*Exercise instructions*.
A faithful copy of every entry is the goal; keep the images out of it.

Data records
◇ ◇ ◇ ◇ ◇
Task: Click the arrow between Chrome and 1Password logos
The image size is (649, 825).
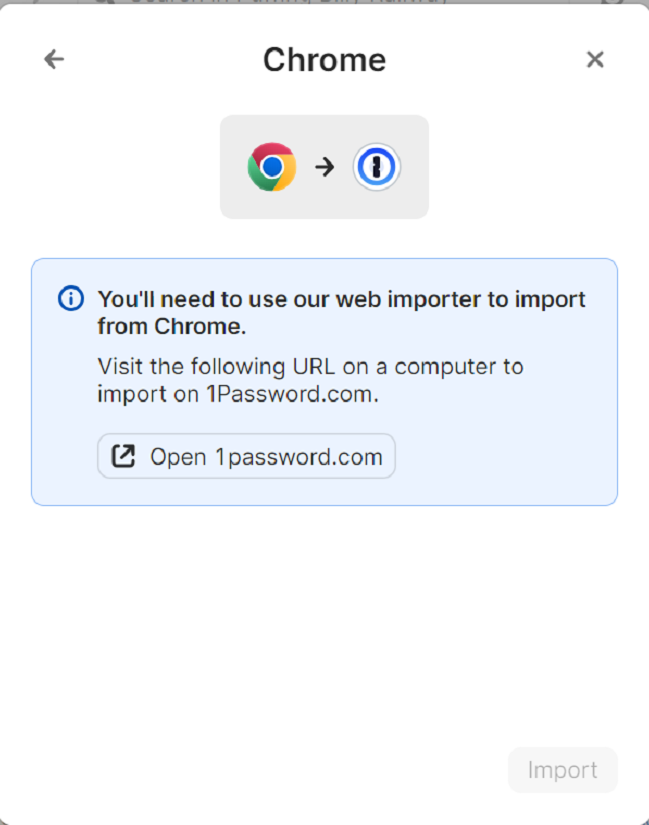Action: [325, 167]
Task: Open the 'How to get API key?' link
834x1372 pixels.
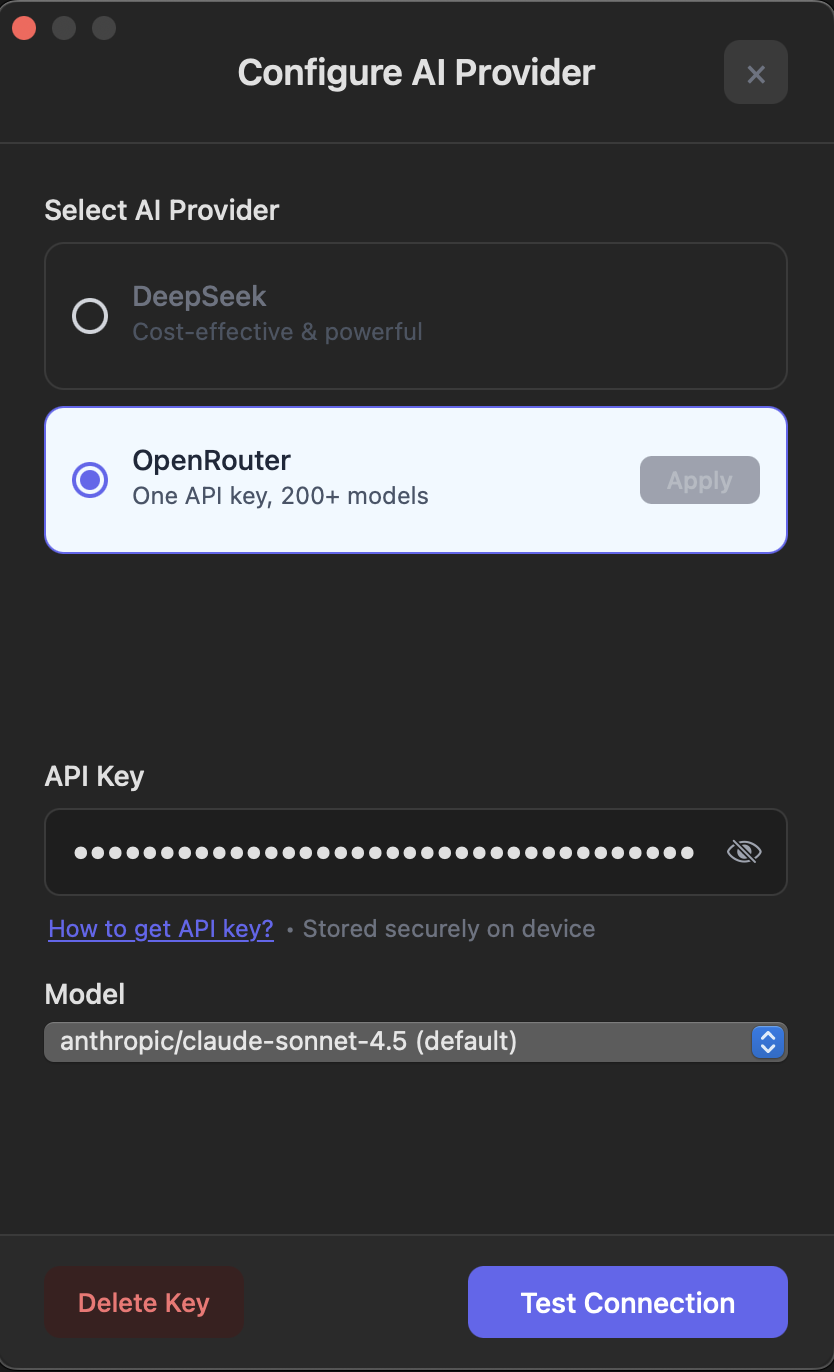Action: (161, 929)
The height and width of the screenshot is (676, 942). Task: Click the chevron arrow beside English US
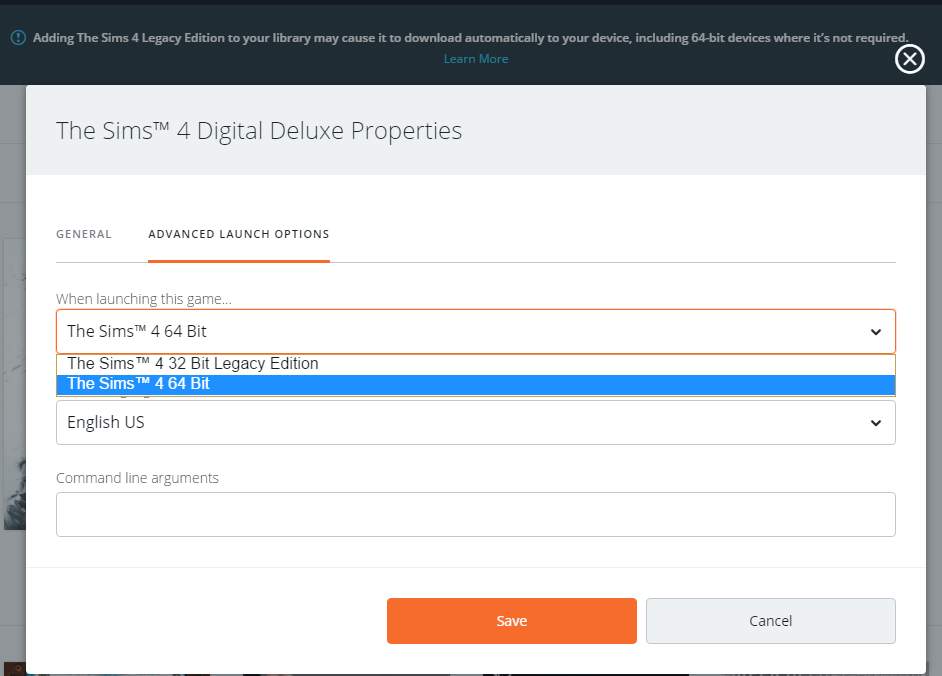(x=876, y=423)
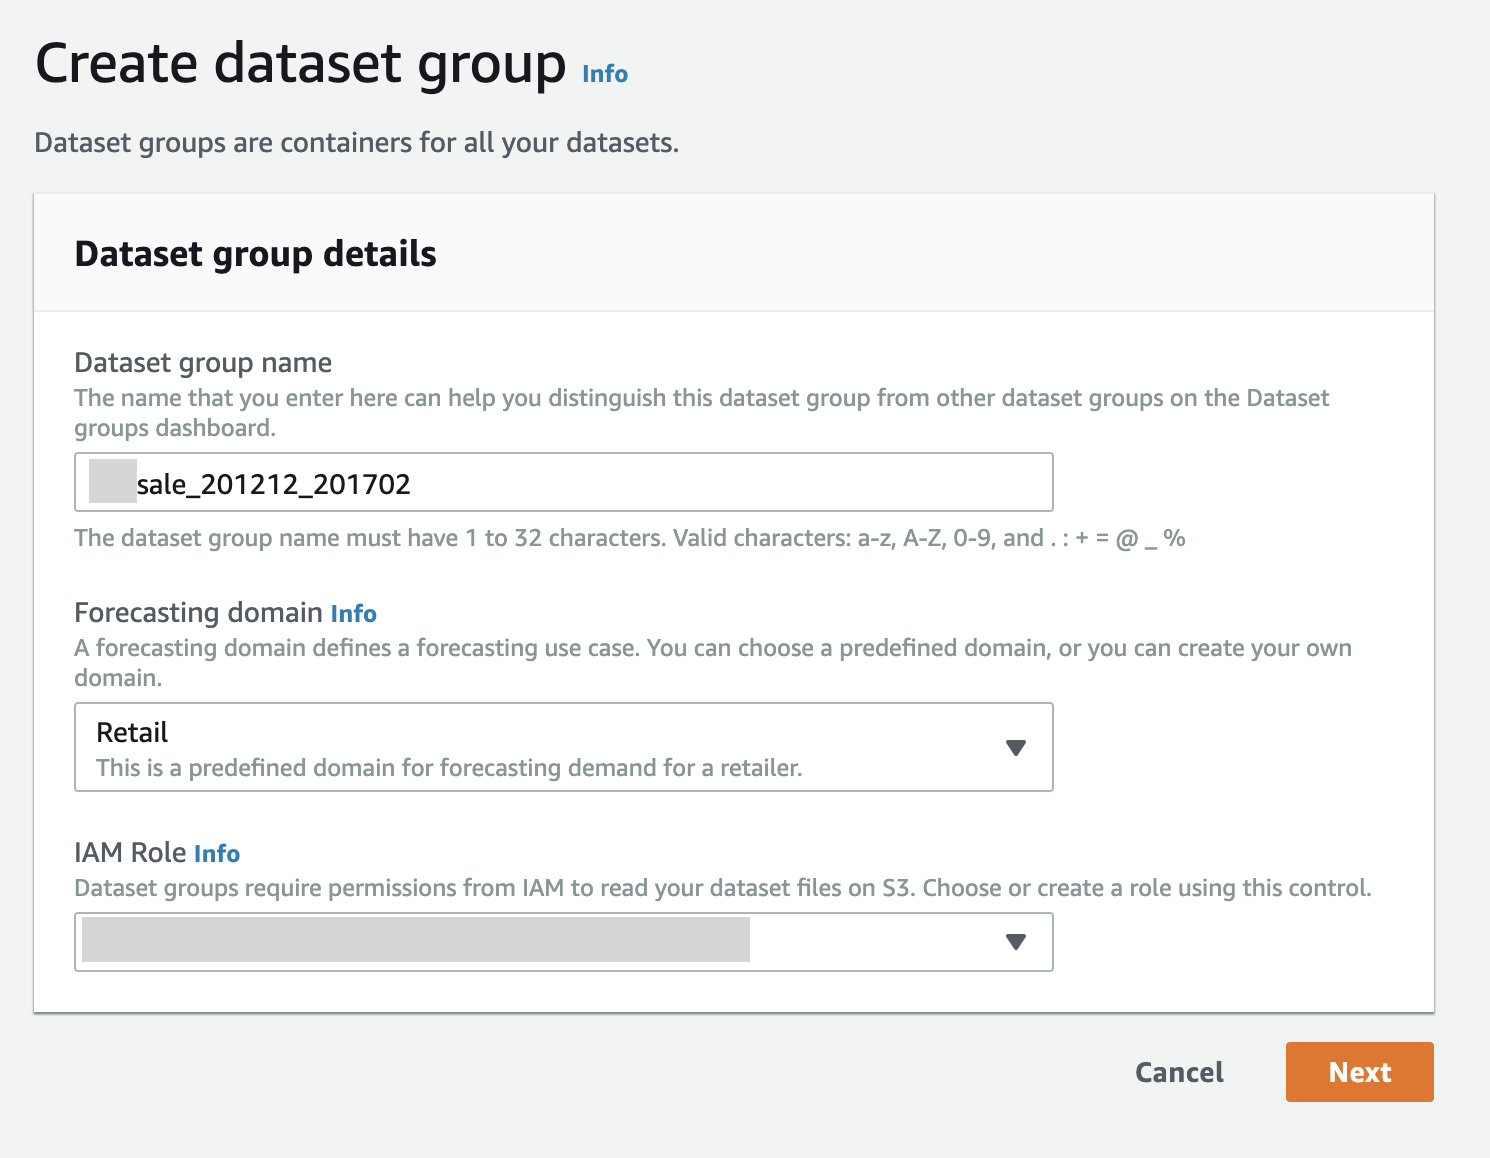Click the containers for all datasets subtitle

click(356, 143)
◇ ◇ ◇ ◇ ◇
*Output for this task*.
Task: Click the arrow between Chrome and 1Password logos
The image size is (649, 825).
Action: [325, 167]
Task: Open the 'How to get API key?' link
834x1372 pixels.
Action: (161, 929)
The height and width of the screenshot is (676, 942). Task: Click the chevron arrow beside English US
(x=876, y=423)
Click the containers for all datasets subtitle

click(356, 143)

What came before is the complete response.